Leptospirose

verbreitung erreger inkubationszeit präpatenz
patenz symptomatik übertragung diagnostik
therapie prophylaxe komplikationen meldepflicht


Synonym(a)

Weil-Krankheit (zahlreiche andere Krankheitsnamen)

Erreger

Einige Serotypen von Leptospira interrogans: L. icterohaemorrhagiae, L. canicola, L. pomana, L. autumnalis, L. australis, L. grippothyphosa, L. hebdomidis und weitere.

Verbreitung

Weltweit verbreitete Zoonose. Gehäuft zu den warmen Jahreszeiten.

Übertragung

Über tierische Ausscheidungen: Meist Urin, aber auch Speichel, Milch, Fruchtwasser und andere tierische Exkrete. Tierisches Reservoir: Nagetiere, zahlreiche Wild- und Heimtiere, sogar Meeressäuger. Infektion über Kontakt mit Schleimhäuten oder Haut mit unscheinbaren Verletzungen. Infektionsorte: Gewässer jeglicher Art, nagerbewohnte Gebiete. Jeglicher Umgang mit tierischen Exkreten ist infektionsträchtig.

Inkubationszeit

(2 -) 7 - 12 (-20) Tage.

Symptomatik

Häufig asymptomatisch oder wie fieberhafter grippaler Infekt. Bei symptomatischen Verläufen etwa 90 % anikterische Verlaufsformen, etwa 10 % ikterischer Verlauf. Zweiphasischer Krankheitsverlauf.
Bakteriämie (1. Phase): Rascher Fieberanstieg, Myalgien, Arthralgien, Kopfschmerzen bei schweren Krankheitsgefühl. Weitere Symptome: Konjunktivitis, Konjunktivale Blutungen, Photophobie, Episkleritis, Exantheme, Übelkeit, Erbrechen, abdominelle Beschwerden, Splenomegalie, Hepatomegalie (selten), Husten, blutiger Sputum und Brustschmerz. Dauer etwa 1 Woche.
Organmanifestation bei nicht ausreichender Abwehr (2. Phase): Hepatitis - Meningitis - Nephritis. Hepatitis: Hepatozelluläre Schädigung, Ikterus, rasche und vollständigen Regeneration. Meningitis: Aseptisch, wenn anikterisch, nicht letal.

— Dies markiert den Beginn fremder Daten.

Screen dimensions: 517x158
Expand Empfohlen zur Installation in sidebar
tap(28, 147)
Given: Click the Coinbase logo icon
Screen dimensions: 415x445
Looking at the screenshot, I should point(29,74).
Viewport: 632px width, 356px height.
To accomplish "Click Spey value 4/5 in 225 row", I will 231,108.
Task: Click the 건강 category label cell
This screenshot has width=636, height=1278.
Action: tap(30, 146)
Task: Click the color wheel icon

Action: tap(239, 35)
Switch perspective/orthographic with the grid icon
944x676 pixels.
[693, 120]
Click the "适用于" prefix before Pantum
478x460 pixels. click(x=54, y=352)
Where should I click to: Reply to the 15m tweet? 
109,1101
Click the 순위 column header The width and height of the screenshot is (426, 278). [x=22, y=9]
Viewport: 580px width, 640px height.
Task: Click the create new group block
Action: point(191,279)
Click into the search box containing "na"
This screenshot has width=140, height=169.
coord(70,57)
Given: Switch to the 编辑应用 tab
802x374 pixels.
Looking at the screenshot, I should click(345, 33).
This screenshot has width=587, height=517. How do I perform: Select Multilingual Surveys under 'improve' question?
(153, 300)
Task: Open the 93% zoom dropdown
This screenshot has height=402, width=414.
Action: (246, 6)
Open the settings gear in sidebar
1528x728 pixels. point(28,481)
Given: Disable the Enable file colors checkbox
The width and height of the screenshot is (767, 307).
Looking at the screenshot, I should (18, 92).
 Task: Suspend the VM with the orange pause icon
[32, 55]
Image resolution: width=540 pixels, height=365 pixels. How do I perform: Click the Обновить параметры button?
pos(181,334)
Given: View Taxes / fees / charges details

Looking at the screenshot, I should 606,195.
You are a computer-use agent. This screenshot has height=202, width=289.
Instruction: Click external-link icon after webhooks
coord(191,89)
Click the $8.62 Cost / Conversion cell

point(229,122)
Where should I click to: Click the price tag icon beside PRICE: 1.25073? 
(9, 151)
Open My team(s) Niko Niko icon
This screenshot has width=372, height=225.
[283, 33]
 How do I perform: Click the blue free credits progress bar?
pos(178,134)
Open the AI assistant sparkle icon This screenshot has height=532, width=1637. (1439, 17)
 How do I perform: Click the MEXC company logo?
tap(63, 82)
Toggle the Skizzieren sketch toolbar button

Nephritis: Tubuläre Schädigung der Nieren, Nierenversagen, Tod. Ungünstige Symptome: Hämorrhagien, Bewußtseinsstörungen und Kreislaufversagen. Letalität bei ikterischen Verlauf bis 10 %.
Immunität nur gegenüber verursachenden Serovar.

Differentialdiagnose

Typhus abdominalis, Malaria, atypische Pneumonien, Influenza, Hepatitis, Nichtbakterielle Meningitiden und Enzephalitiden, Sepsis.

Diagnostik

In ersten 10 Tagen aus Blut oder Liquor, ab 2. Krankheitswoche aus Urin. Direkter mikroskopischer Nachweis schwierig. Anzucht der Erreger auf speziellen Kulturmedien möglich, aber langwierig. Nachweis von Nukleinsäure mit PCR möglich. Diagnose meist mit Serologie: Agglutinierende Antikörper ab 3. - 4. Krankheitswoche mit Pools verschiedener Serovare: MAT (Mikroskopischer Agglutinationstest), auch ELISA.

Therapie

Antibiotische Therapie mit Penicillin, Ampicillin und Tetracyclinen möglich, möglichst frühzeitig.

Immunisation

Theoretisch möglich. Bisher Anwendung nur im asiatischen Raum.

Prophylaxe

Meiden kontaminierter Gewässer und nagetierbewohnter Gebiete. Schutzkleidung bei beruflicher Exposition. In Ausnahmefällen medikamentöse Prophylaxe mit Doxycyclin (z.B. militärischer Einsatz). Immer Lebensmittel und Getränke ausreichend schützen.

Meldepflicht

Erkrankung und Tod.

Achtung

Ausscheidungen Erkrankter, insbesondere Urin, sorgfältig entsorgen.